In the current housing market, zoning is to blame for high housing costs in coastal cities. But taking a century-long and nationwide view, different problems crop up in different markets. The specifics of each city’s regulations ought to change with the market, but the broader system—as defined by a state zoning enabling act—should be flexible enough to accommodate industry or commerce, overcrowding or vacancies, trolleys or self-driving hovercraft. And it ought to serve the public interest broadly.
The system that Hoover’s experts designed in the early 20th century has proven too inflexible and too political. In different times and places, well-connected developers or NIMBY (not in my backyard) neighbors have been able to capture the system for their own gain. And the inflexibility of the code has led jurisdictions as different as Pearland, Texas, and Boston, Mass., to funnel a large share of their growth through the inherently inequitable “planned unit development” process.
Issuing a 95th-anniversary update of the Standard State Zoning Enabling Act would not lead to a stampede of states adopting the newly suggested legislation. But it would help advance a conversation that goes beyond the tactical blocking and tackling of the contemporary YIMBY (yes in my backyard) movement. Criticizing the existing system is easy; imagining a post-zoning regulatory framework that treats people, and their property, fairly is much trickier.
I leave it to others to offer such a framework. But any updates to the Standard State Zoning Enabling Act ought to narrow the set of planning tools available to localities and narrow the purposes for which regulation can be undertaken. There should be clear guidance on when a regulation constitutes a “taking” of private property. And regulations should come with built-in flexibility in some form, so that rules intended to promote the public welfare do not long outlive their value.

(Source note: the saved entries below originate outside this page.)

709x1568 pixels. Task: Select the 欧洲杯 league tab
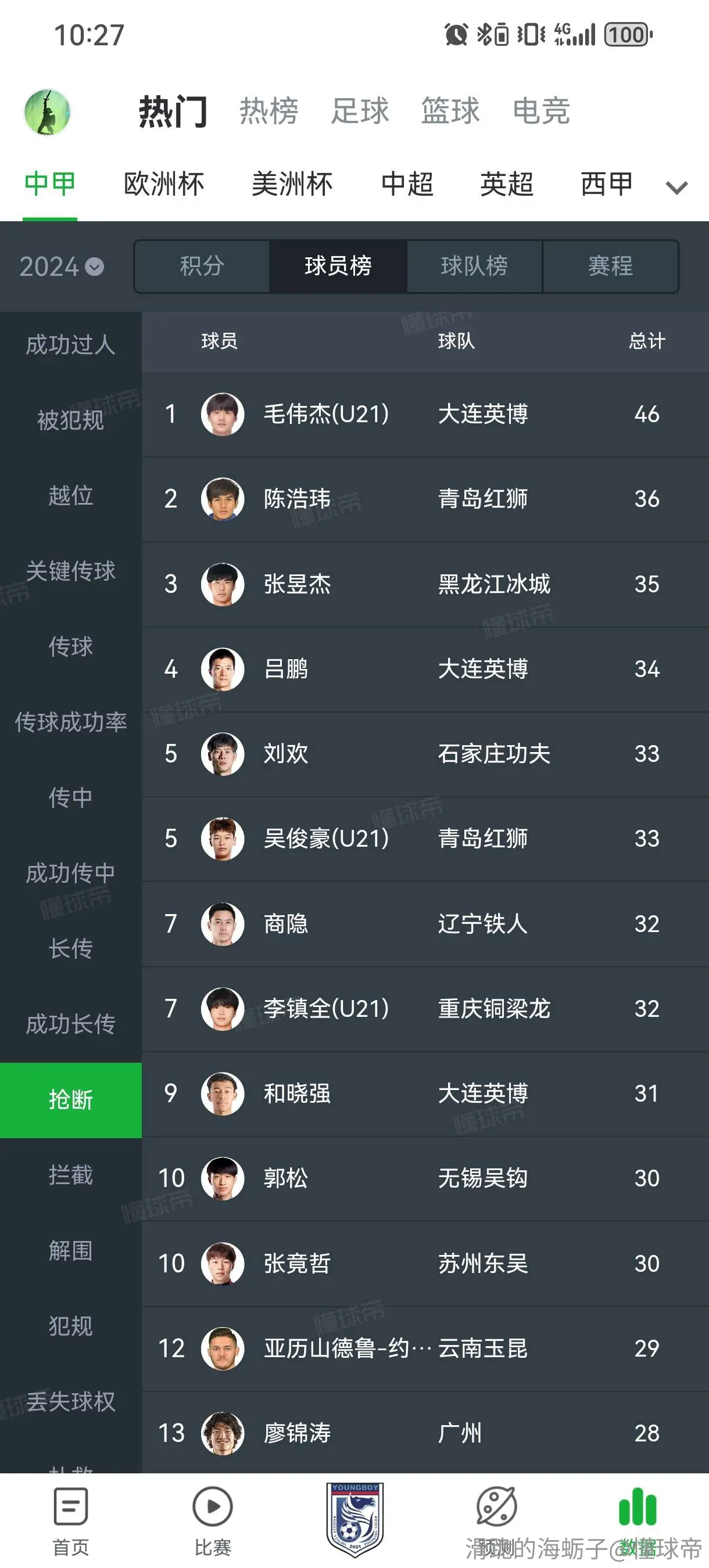[x=164, y=184]
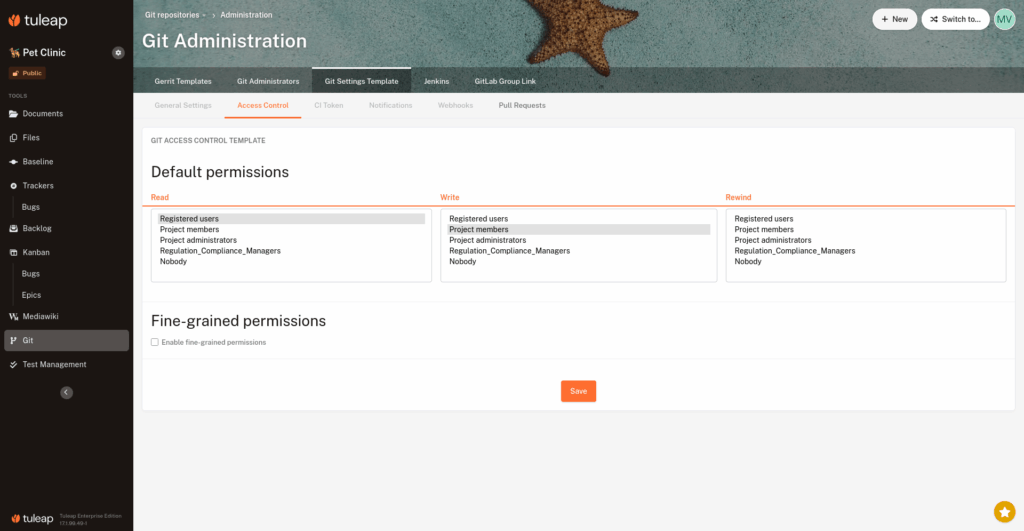Viewport: 1024px width, 531px height.
Task: Click the Tuleap logo in sidebar
Action: coord(40,20)
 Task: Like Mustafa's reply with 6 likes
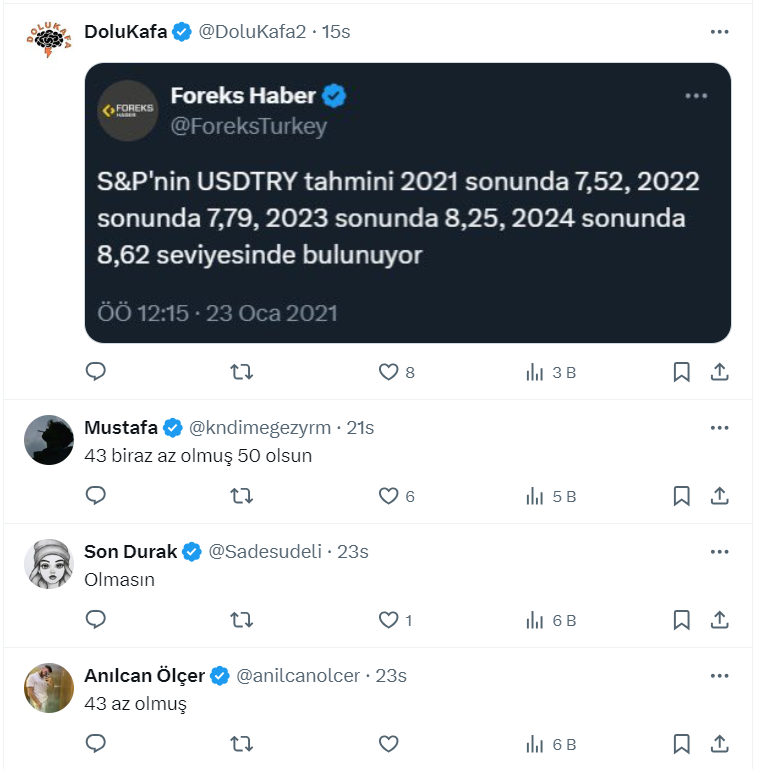pos(388,496)
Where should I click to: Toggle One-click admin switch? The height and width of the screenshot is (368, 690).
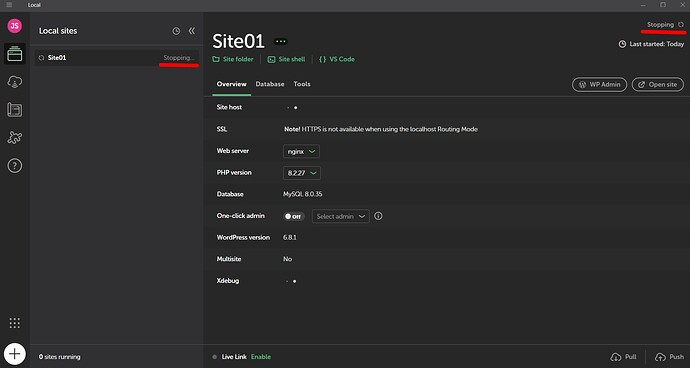pos(294,216)
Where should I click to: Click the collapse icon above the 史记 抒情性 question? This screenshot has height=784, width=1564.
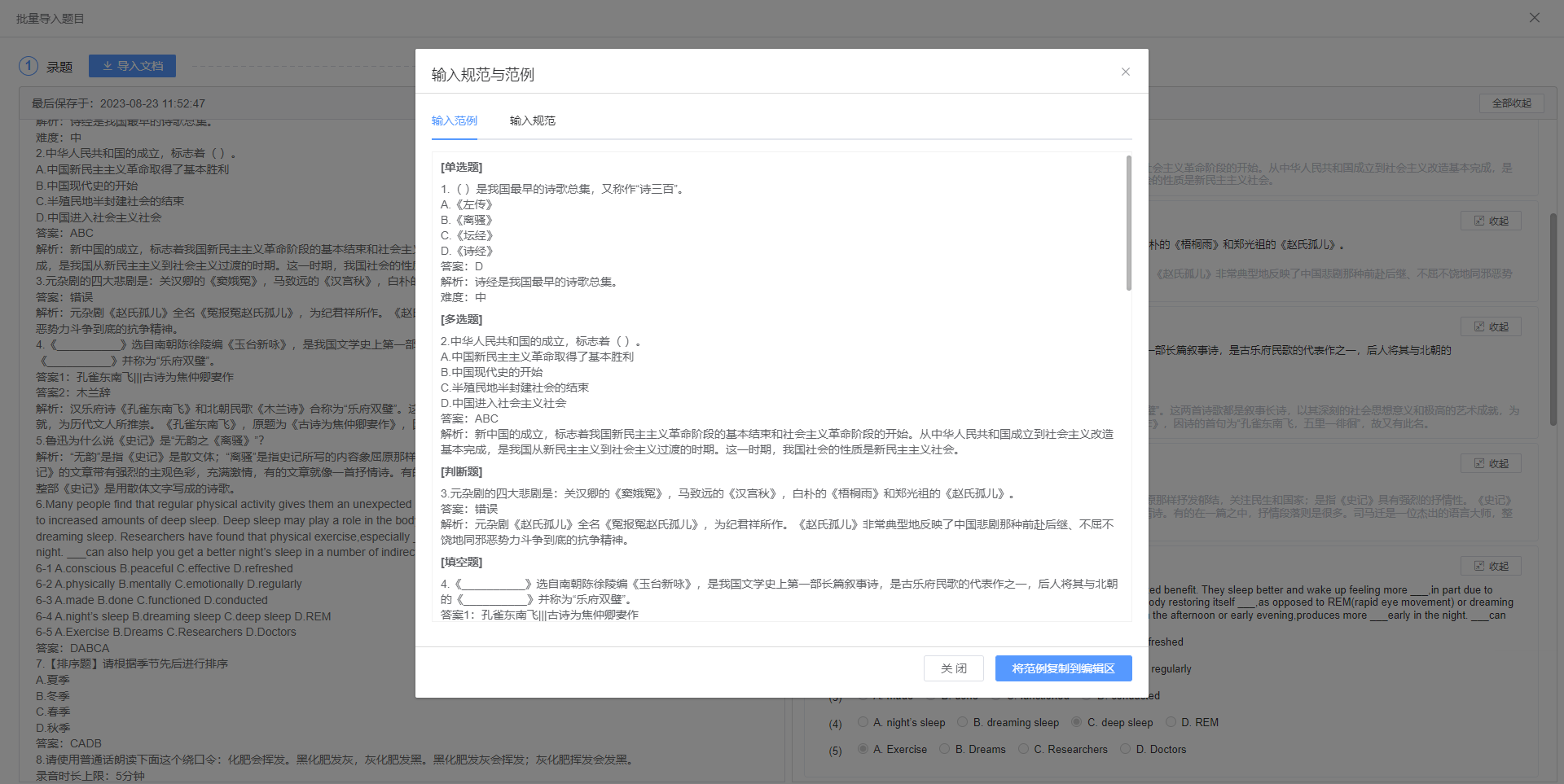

The process is easier to envision than the outcome. The “new” Department of Housing and Urban Development is a more natural home for a revised SZEA than the Department of Commerce, and Secretary Carson has the president’s mandate for leadership on land use regulation.
The experts who would advise such an effort ought to exercise a little more humility and show more respect for the value of federalism. Rather than a single new SZEA, the update could include a few different approaches. One reason for the rigidity of the century-old zoning system is that, with federal leadership, a single approach spread nationwide. Innovation and diversity would be better. Even failed policy approaches can have value; when Oregon passed the most ambitious housing deregulation in decades, its stated reason—in the words of the speaker of the state’s House of Representatives—was, “We’re just trying not to become San Francisco.”
Salim Furth, Ph.D., is a Senior Research Fellow at the Mercatus Center at George Mason University and the co-director of its Urbanity Project.